Un inganno architettato con estrema astuzia ha colpito una donna di 80 anni, ex insegnante elementare, derubata in casa da due uomini che si sono finti un suo ex alunno e un carabiniere. Il colpo è avvenuto martedì, intorno alle 12.30, in un condominio del quartiere Santa Lucia.

La donna, rientrando a casa con il marito, ha incrociato nell’androne un uomo di circa 40 anni, che con tono confidenziale le ha detto: “Non si ricorda di me? Sono stato un suo alunno”. L’anziana, sorpresa ma senza sospetti, ha creduto alle parole dell’uomo anche per via di un recente incontro con una conoscente che le aveva parlato del figlio – davvero suo ex studente – trasferitosi a Verona.

La trappola si è chiusa con una banale richiesta: poter salire a vedere i pavimenti di casa, con la scusa che “suo figlio” ne aveva parlato con entusiasmo. L’ex maestra, insieme al marito, lo ha accolto in casa, e l’uomo ha poi suggerito di affacciarsi al balcone per mostrare il presunto appartamento in cui abitava. Tutto lascia supporre che a quel punto la porta sia rimasta aperta per permettere l’ingresso del complice.

Mentre i tre si trovavano sul balcone, un secondo uomo ha suonato al campanello, vestito da carabiniere e con tono autoritario ma cortese. Sostenendo di essere stato avvisato di furti nella zona e di aver ritrovato alcuni oggetti, ha mostrato un angioletto e un portagioie, appartenenti effettivamente alla signora, e ha chiesto di entrare per verificare se mancasse altro.
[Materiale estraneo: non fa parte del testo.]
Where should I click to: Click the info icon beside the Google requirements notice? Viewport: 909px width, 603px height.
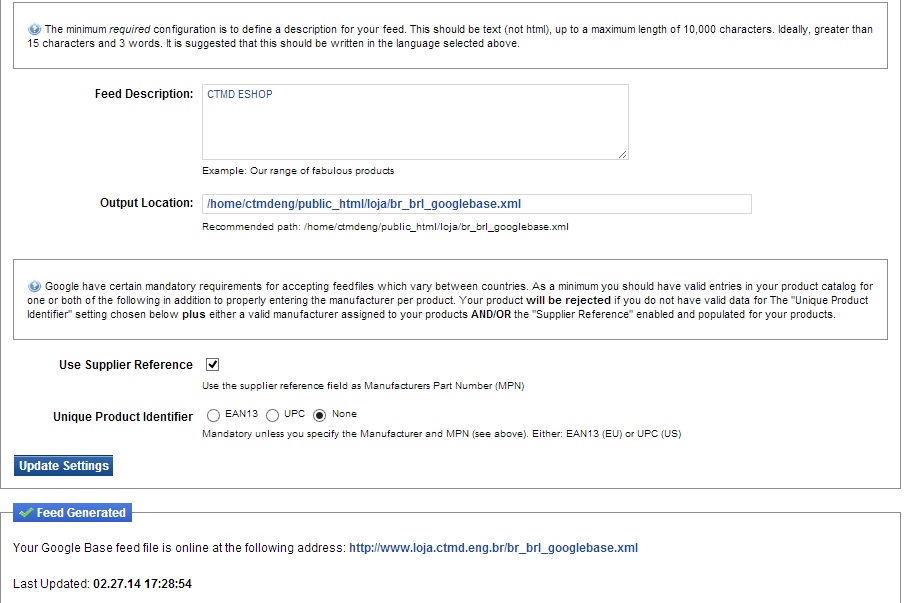[35, 286]
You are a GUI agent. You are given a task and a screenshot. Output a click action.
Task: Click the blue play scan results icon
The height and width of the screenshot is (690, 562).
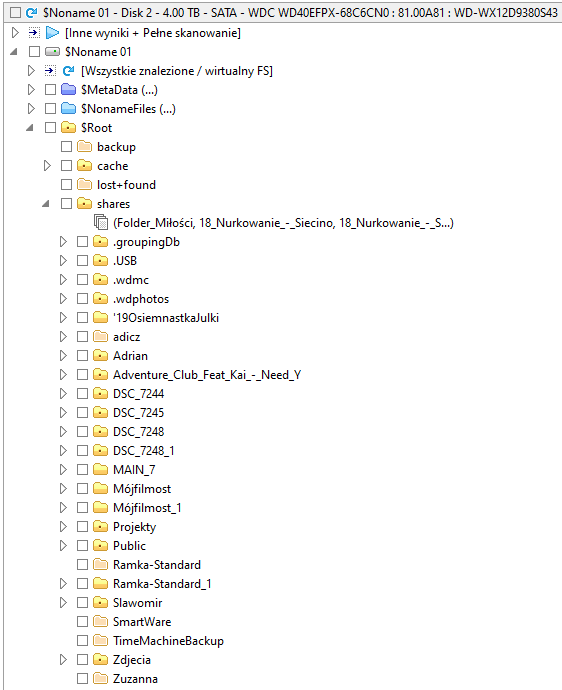pos(52,33)
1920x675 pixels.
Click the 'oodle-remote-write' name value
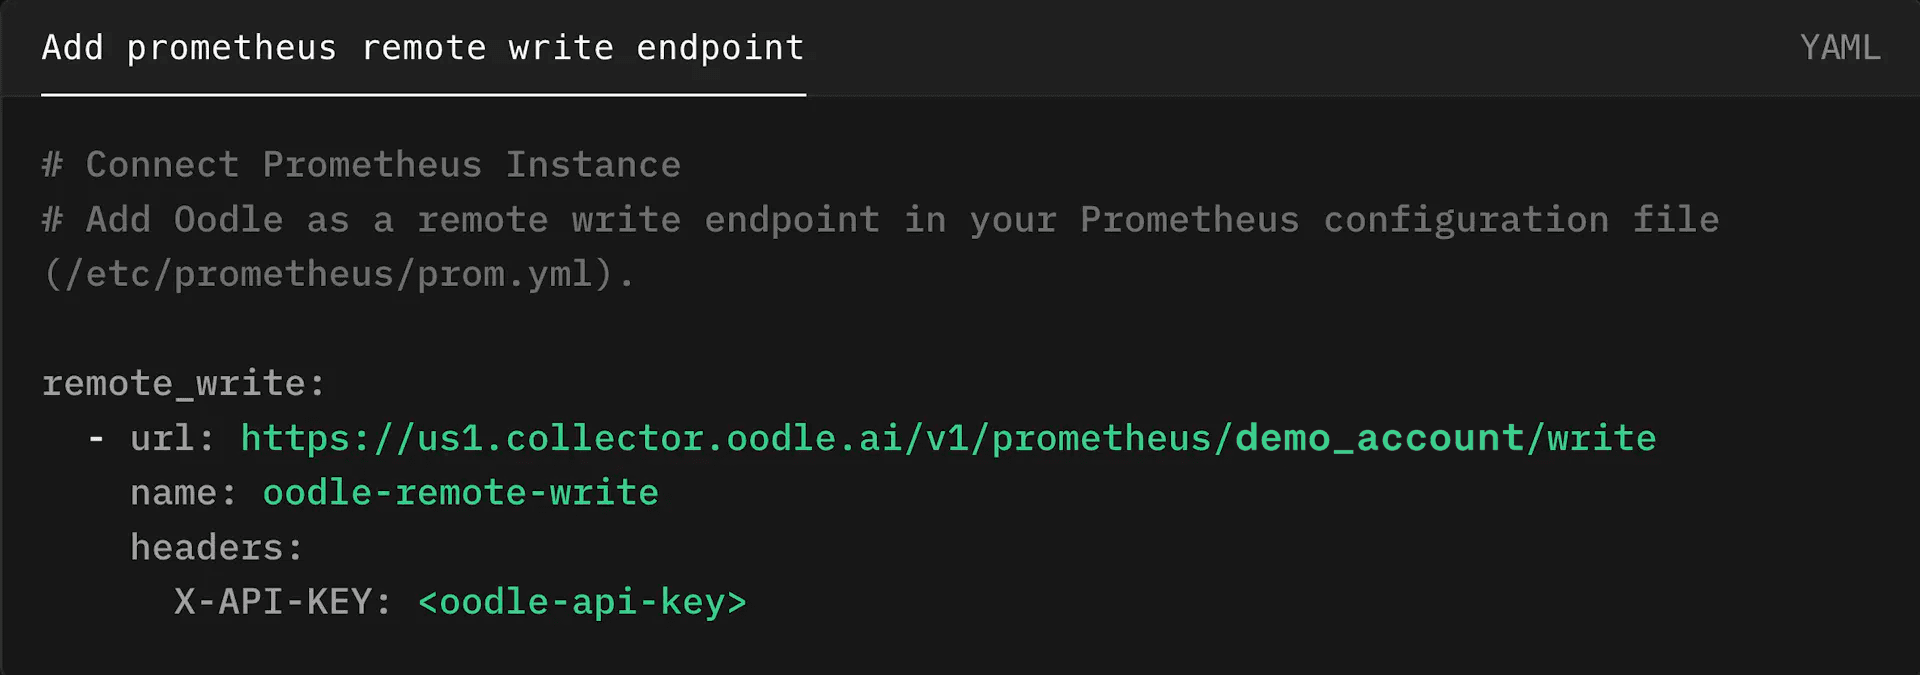(460, 493)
La scena era stata preparata nei minimi particolari. I due truffatori si sono mossi con precisione: mentre il finto carabiniere distraeva la coppia, l’altro ha rovistato nei cassetti, riuscendo a sottrarre un sacchetto contenente tutti i gioielli di valore.

Il finto militare ha poi incalzato la donna con domande insistenti sui contanti e sui gioielli indossati, suggerendole di rimuovere orecchini e anelli per motivi di sicurezza. Solo a quel punto, la padrona di casa ha iniziato a dubitare, chiedendogli direttamente: “Ma non è che lei è il ladro?”. L’uomo, fingendosi offeso, ha simulato una chiamata alla centrale e ha lasciato l’abitazione affermando che avrebbe mandato una pattuglia per rilevare le impronte.

Pochi istanti dopo, l’amara scoperta: mancavano tutti i preziosi. La coppia si è recata immediatamente dai carabinieri per sporgere denuncia.

L’episodio ha destato sconcerto nel quartiere, sia per la lucidità con cui è stato messo in atto sia per il profilo delle vittime, due anziani apparentemente protetti nella propria casa e invece colpiti nel loro senso di fiducia. Le indagini sono in corso per risalire ai responsabili.